Kilos de la grossesse : le poids des mots…

C’est dire à quel point est révolu le temps où l’on disait qu'enceinte, il fallait manger pour deux.  Les recommandations se sont durcies : aujourd’hui, on conseille de prendre entre 9 et 12 kg pour une grossesse. Peu importe votre histoire, vos antécédents, votre nature, il vous faut rentrer dans cette satanée fourchette de prise de poids, sous peine de vous faire réprimander par le gynécologue. Le problème, c’est que ce discours moralisateur peut devenir très angoissant : « La parole du médecin pendant la grossesse, un moment où la femme est particulièrement fragile, est extrêmement lourde de sens », poursuit Laurence Haurat. Enceinte, notre sensibilité est exacerbée. S’entendre dire que l’on met en danger sa santé ou celle de notre enfant parce que l’on a abusé des crèmes glacées n’est évidemment pas sans conséquences. Pour celle qui a passé la majorité de sa vie à se restreindre et qui voit dans la grossesse la possibilité de se faire enfin plaisir, la parole du médecin peut-être particulièrement violente. Et avoir l’effet inverse…

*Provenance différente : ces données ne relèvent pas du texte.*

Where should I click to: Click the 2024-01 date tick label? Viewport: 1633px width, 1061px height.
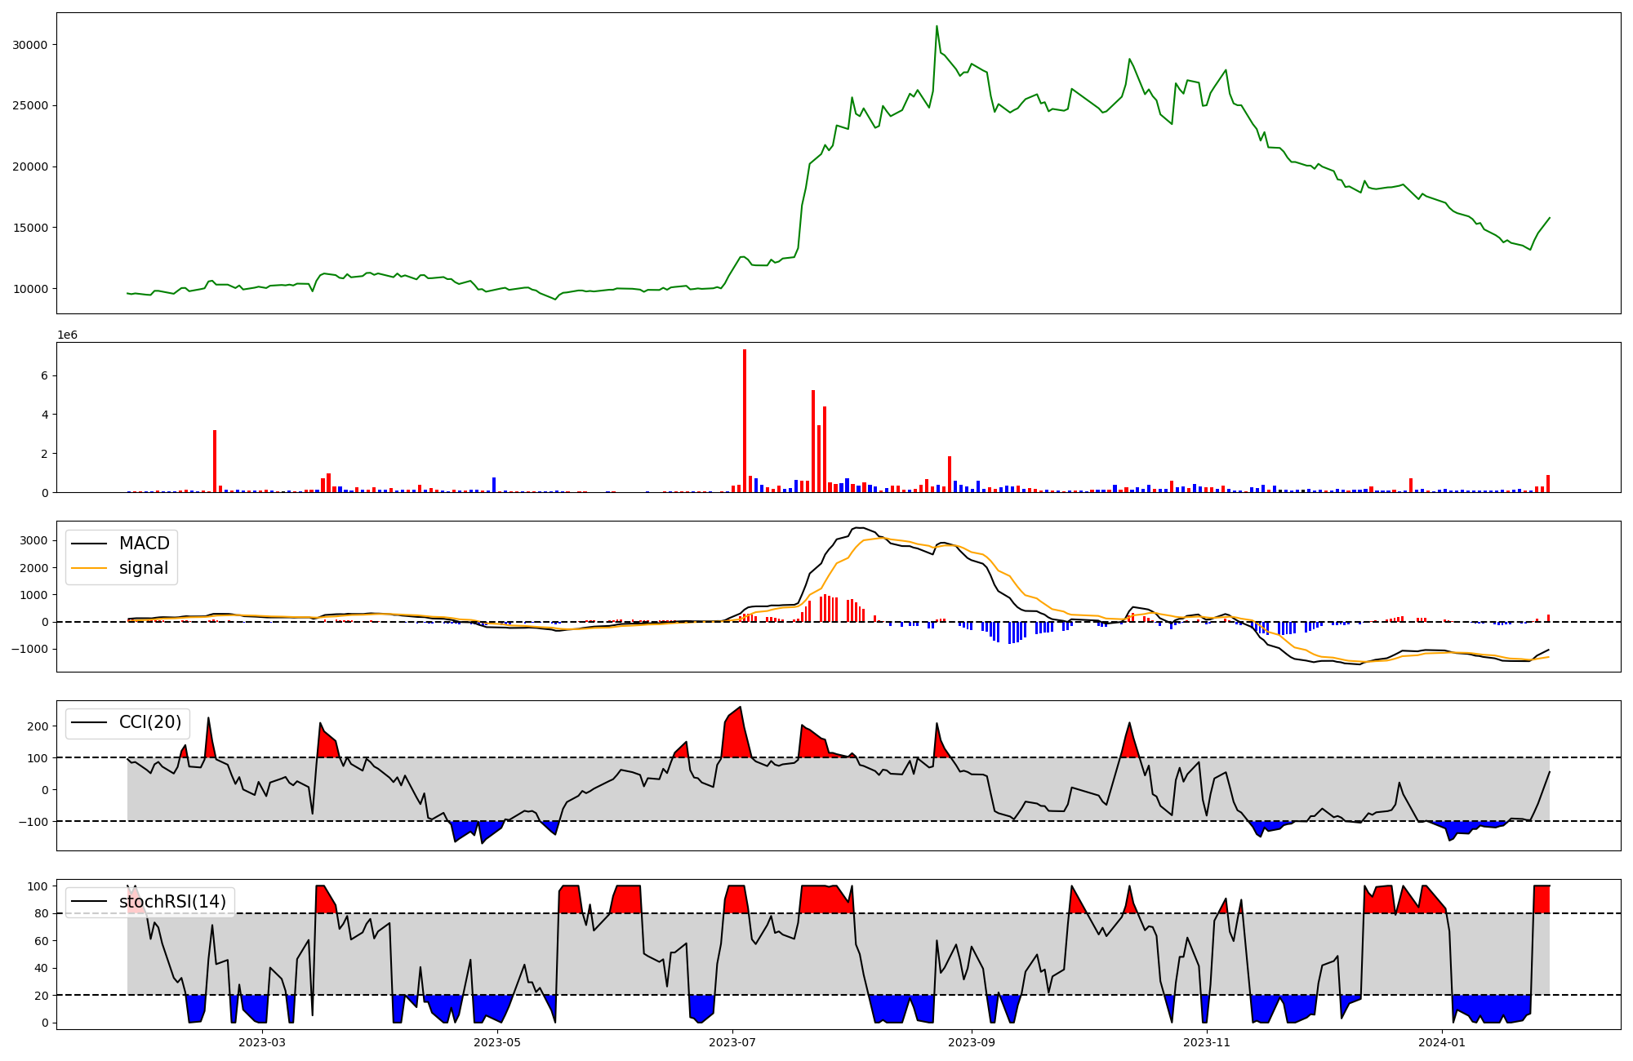pos(1442,1042)
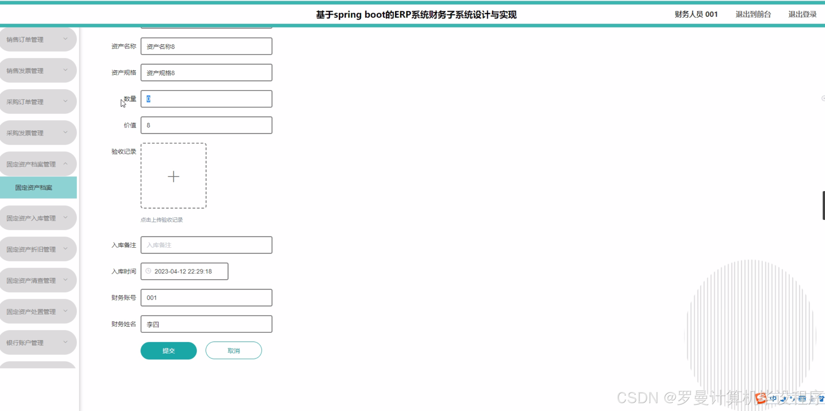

La gynécologue-obstétricienne Véronique Cayol reconnaît que certains de ses confères vont trop loin. « Je ne fais pas trop la chasse aux kilos, parce qu’en effet je ne veux pas culpabiliser les mères », assure-t-elle. « Ce n’est pas normal de se restreindre quand on attend un bébé. » Cependant, elle reçoit de plus en plus de patientes très angoissées à l’idée de grossir. « Une future maman qui a peur de se peser ou qui est obnubilée par son poids, cela me fait aussi m’interroger. Car il peut s’agir d’une femme qui a des difficultés psychologiques préexistantes. Et dans ce cas, mieux vaut régler les problèmes avant que l’enfant naisse », ajoute-t-elle.

Une grossesse sereine

Tous les médecins ne militent donc pas pour que leurs patientes prennent le moins de poids possible. Et la future maman est encore libre de changer de gynécologue, si le sien est trop culpabilisant. Comment rester finalement sereine dans cette période de chamboulements importants ? Se dire tout d’abord qu’il n’y a pas de règle. « La prise de poids n’est pas linéaire. On peut très bien s’en tenir à une alimentation équilibrée et prendre plus que l’on avait imaginé. De même, avoir des nausées les trois premiers mois n’empêche pas toujours de grossir », observe Laurence Haurat.  En résumé, la prise de poids « normale » n’existe pas. Chaque femme réagit différemment et « doit se faire à l’idée que la mieux placée pour savoir ce qui est bien pour elle et pour son bébé, c’est elle », conclut la psychologue-nutritionniste.

Laurence Haurat a publié "Ex-fan des régimes" aux Editions de la Martinière, avec Annabelle Demouron.
Elle est également l'auteure du "Family Cook Book”, Béaba.